Going into the marriage, he knew I wanted children.  This became a weapon for him, a carrot to dangle. "We could have kids if you just       "  "You don't take care of       , how are you going to take care of kids?"  We had dogs, he spoiled them rotten... I loved my dogs, but ultimately, they were dogs, not people. That was further justification for putting off children because I "didn't treat the dogs right".  Right was of course whatever he decided it was.  Anything else was wrong.  Nevermind that I'd grown up with dogs throughout my entire life, and he'd never had dogs before. There was always some excuse.

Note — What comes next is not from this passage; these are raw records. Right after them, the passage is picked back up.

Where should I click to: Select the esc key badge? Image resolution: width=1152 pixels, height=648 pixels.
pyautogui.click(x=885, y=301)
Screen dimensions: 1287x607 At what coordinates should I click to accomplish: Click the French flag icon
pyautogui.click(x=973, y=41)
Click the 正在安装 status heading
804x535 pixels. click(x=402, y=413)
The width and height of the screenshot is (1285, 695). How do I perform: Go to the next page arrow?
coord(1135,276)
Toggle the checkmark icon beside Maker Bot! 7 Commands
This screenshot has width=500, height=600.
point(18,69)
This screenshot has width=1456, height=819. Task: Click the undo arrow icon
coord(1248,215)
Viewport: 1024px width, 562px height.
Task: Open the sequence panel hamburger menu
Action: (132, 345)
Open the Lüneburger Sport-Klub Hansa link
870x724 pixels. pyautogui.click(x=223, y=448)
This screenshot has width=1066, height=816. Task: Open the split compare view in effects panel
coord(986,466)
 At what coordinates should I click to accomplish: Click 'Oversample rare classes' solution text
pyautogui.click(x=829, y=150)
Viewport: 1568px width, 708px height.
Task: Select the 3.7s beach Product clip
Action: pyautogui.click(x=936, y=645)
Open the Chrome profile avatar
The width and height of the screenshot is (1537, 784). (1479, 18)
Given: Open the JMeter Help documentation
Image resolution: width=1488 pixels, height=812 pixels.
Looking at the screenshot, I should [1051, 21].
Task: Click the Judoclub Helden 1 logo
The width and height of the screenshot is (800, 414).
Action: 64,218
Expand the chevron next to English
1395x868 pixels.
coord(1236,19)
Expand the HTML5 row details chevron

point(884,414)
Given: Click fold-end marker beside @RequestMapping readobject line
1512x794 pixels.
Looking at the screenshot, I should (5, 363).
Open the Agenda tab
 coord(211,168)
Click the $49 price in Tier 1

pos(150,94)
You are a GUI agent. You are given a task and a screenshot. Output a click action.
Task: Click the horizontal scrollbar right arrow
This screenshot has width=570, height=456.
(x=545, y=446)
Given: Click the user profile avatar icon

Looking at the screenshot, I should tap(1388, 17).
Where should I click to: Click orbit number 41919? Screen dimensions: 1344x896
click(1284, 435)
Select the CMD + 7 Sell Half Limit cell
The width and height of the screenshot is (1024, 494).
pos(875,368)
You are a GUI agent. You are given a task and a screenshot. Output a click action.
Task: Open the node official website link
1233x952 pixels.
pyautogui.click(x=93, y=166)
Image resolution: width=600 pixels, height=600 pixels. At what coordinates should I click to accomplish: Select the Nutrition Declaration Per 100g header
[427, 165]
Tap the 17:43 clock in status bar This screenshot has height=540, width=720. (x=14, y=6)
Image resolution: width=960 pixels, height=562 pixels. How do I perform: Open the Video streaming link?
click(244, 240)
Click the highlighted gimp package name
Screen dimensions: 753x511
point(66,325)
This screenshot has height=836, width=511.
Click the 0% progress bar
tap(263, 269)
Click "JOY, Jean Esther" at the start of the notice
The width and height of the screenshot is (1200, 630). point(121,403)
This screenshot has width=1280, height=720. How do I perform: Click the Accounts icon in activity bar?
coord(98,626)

His needs came first.  Mine often were dismissed.  I've come to understand that he's a narcissist.  Anyone who knows him thinks otherwise.  He's very big on the grand gestures.  I wanted the single rose, the meaning, the intent behind a gift.  I never wanted the grand gestures, and I resented the money spent.  All anyone ever saw was the generosity.  I did my part in maintaining that illusion, because it's wrong to tear people down in front of others.  Our marriage problems were private.  Not something you discuss with other people.

Often during the course of the marriage, I would think "I wish he would just hit me, it would hurt less."  I would curl up in a corner and muffle my screaming as I cried from anxiety attacks, wondering what the future would hold for me because he wouldn't discuss it.  He refuse to partake in planning for the future.  His answer was always "You can take care of yourself".  I was incredulous, retirement never existed in his mind for me.

Over and over again I asked, even demanded marriage counseling.  Over and over he refused, telling me "The only reason you want to see a counselor is so they'll tell you that you are right".  "Any person can put a certificate on the wall claiming to be a counselor, it doesn't mean anything".  "I can fix any of my own problems, you need to work on yours".